Laura Finatean, 40, flew in from Los Angeles to attend the premiere with her father, who lives near Sacramento. Emerging bleary-eyed from the theater, the mother of two who helps manage a family contracting business in Glendale, said it had been well worth the trip.

“Loved it. Cried through about half of it,” Finatean said.

“I think the book and movie answer a yearning in this country for the personal qualities of integrity and inner strength shown by Seabiscuit and everyone around him,” said her father, Duane Toutjian, 68, a graphic artist from Placerville.

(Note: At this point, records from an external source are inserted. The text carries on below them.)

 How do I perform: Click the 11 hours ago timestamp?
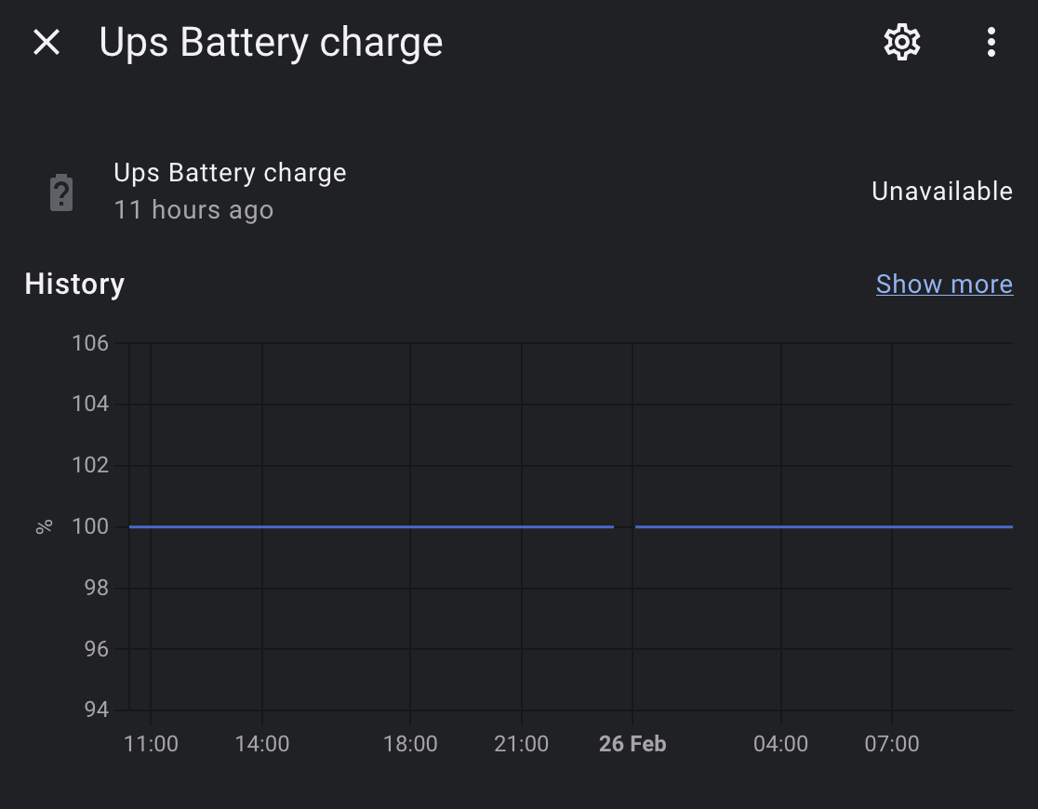pos(193,210)
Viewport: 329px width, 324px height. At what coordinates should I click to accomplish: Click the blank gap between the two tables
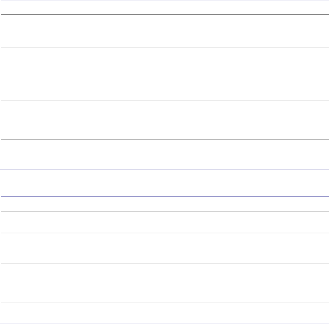164,183
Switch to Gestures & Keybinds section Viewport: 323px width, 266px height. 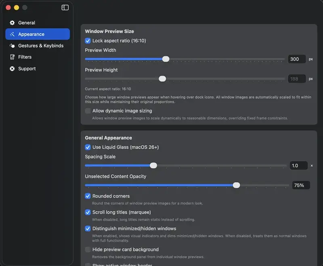[40, 46]
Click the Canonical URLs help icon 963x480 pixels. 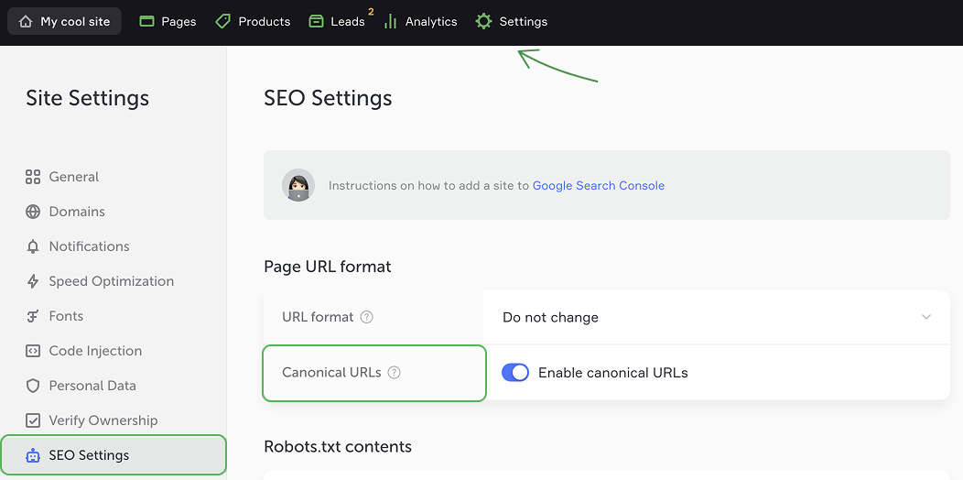tap(395, 373)
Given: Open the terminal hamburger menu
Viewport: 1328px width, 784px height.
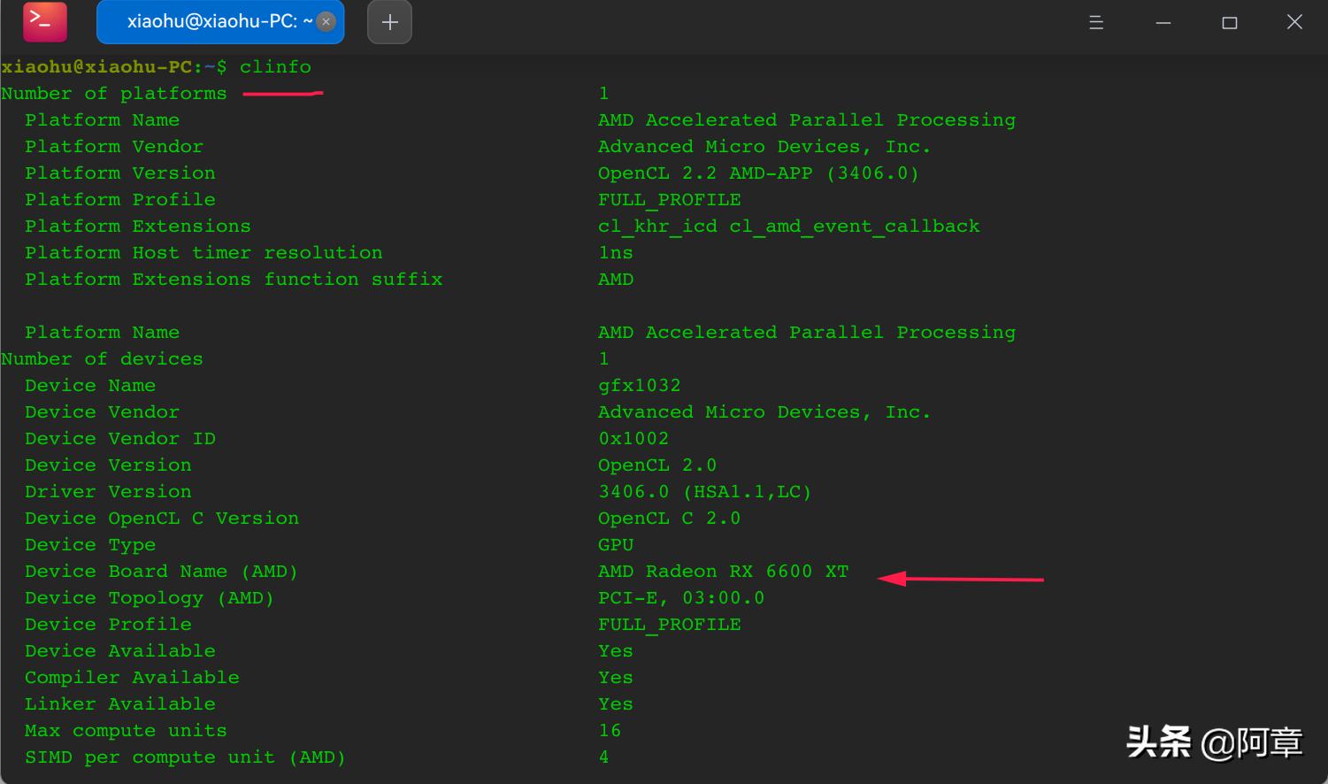Looking at the screenshot, I should point(1095,22).
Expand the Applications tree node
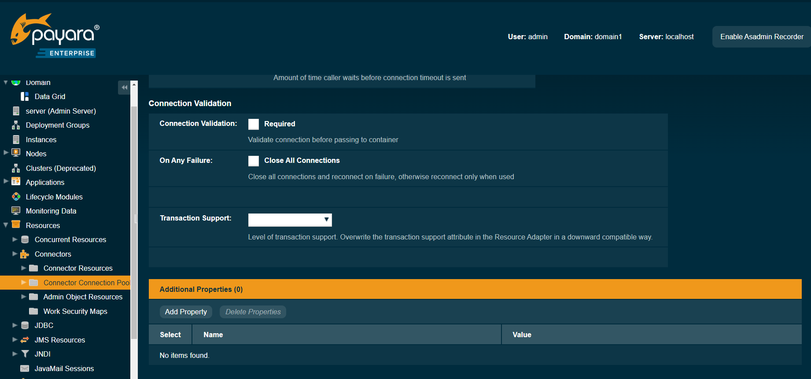This screenshot has width=811, height=379. point(6,182)
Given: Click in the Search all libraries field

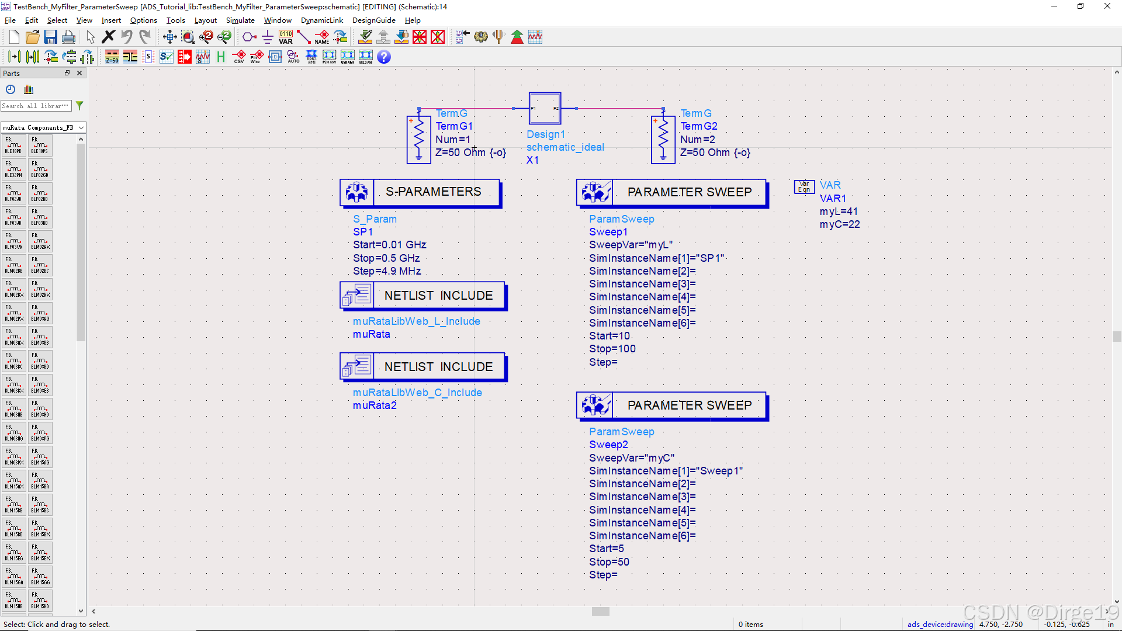Looking at the screenshot, I should coord(36,106).
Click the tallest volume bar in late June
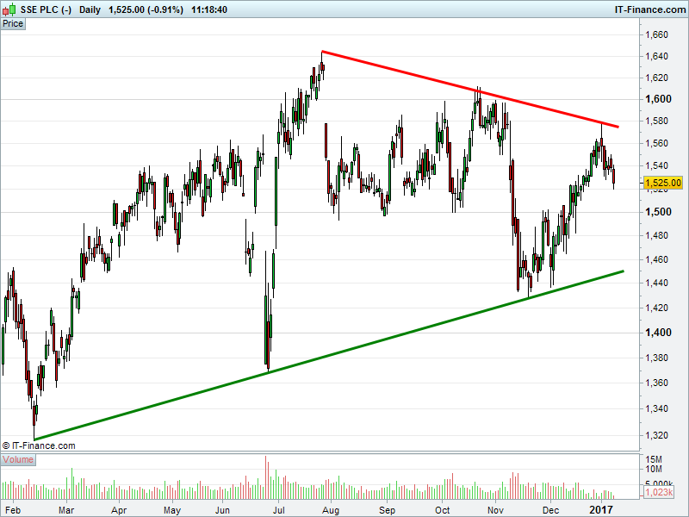Screen dimensions: 689x517 point(266,477)
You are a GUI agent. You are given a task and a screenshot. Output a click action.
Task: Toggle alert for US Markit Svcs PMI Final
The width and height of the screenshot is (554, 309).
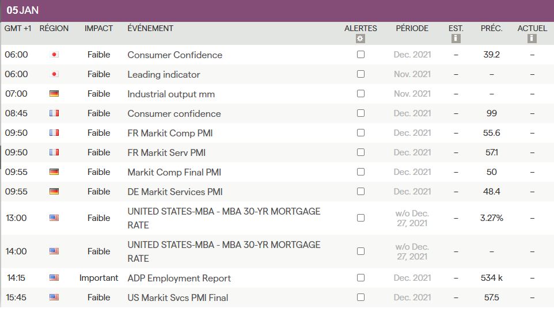pos(361,297)
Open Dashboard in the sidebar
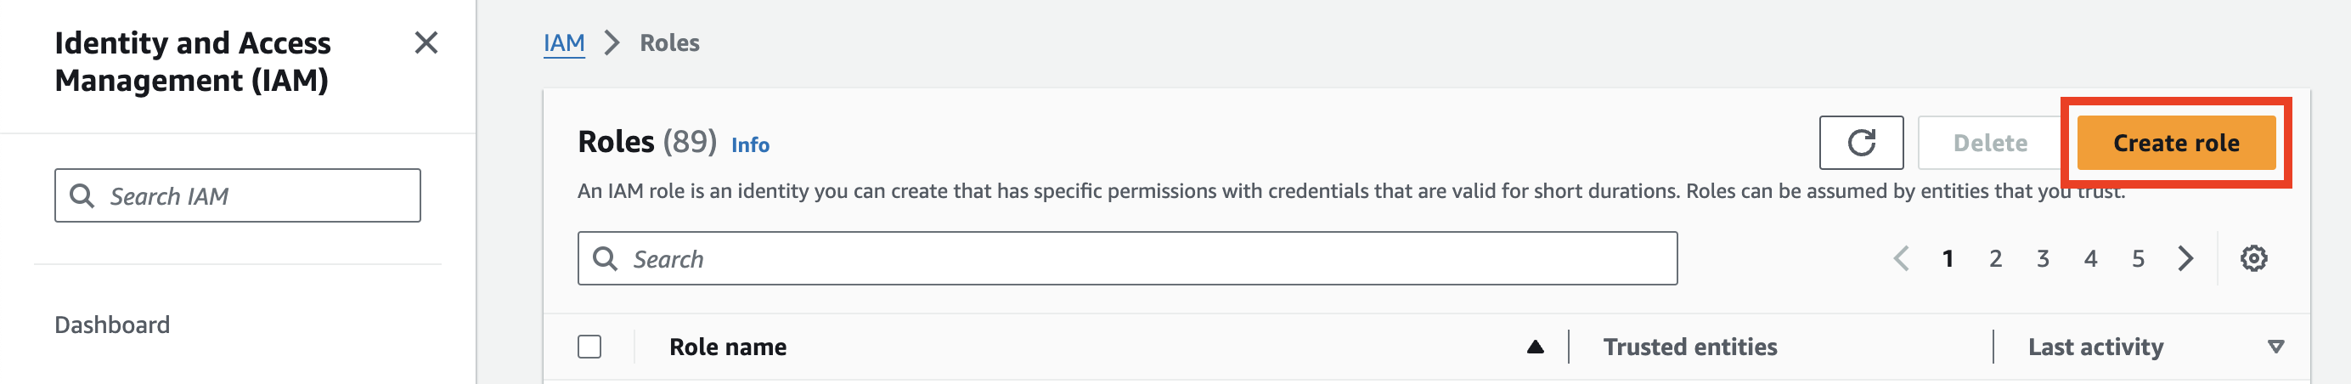This screenshot has width=2351, height=384. click(x=112, y=325)
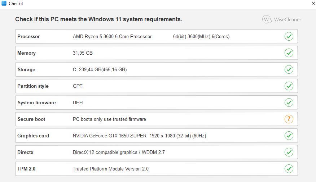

Earlier in the day, the father and daughter were among more than 200 visitors on a guided tour of Ridgewood Ranch, 10 miles south of Willits, where Seabiscuit retired.

Leading the tour was Tracy Livingston, 60, a leader in Christ’s Church of the Golden Rule, which owns the old ranch. During Seabiscuit’s time it was owned by Charles S. Howard, the wealthy California auto dealer who is played by Bridges in the film.

Howard died in 1950, three years after his beloved horse. The Howard family sold the ranch to two Oregon lumbermen, who sold it to the church in 1962. Livingston said about 35 members of the church still live on the remaining 5,000 acres of a ranch that once stretched miles down the Redwood Highway.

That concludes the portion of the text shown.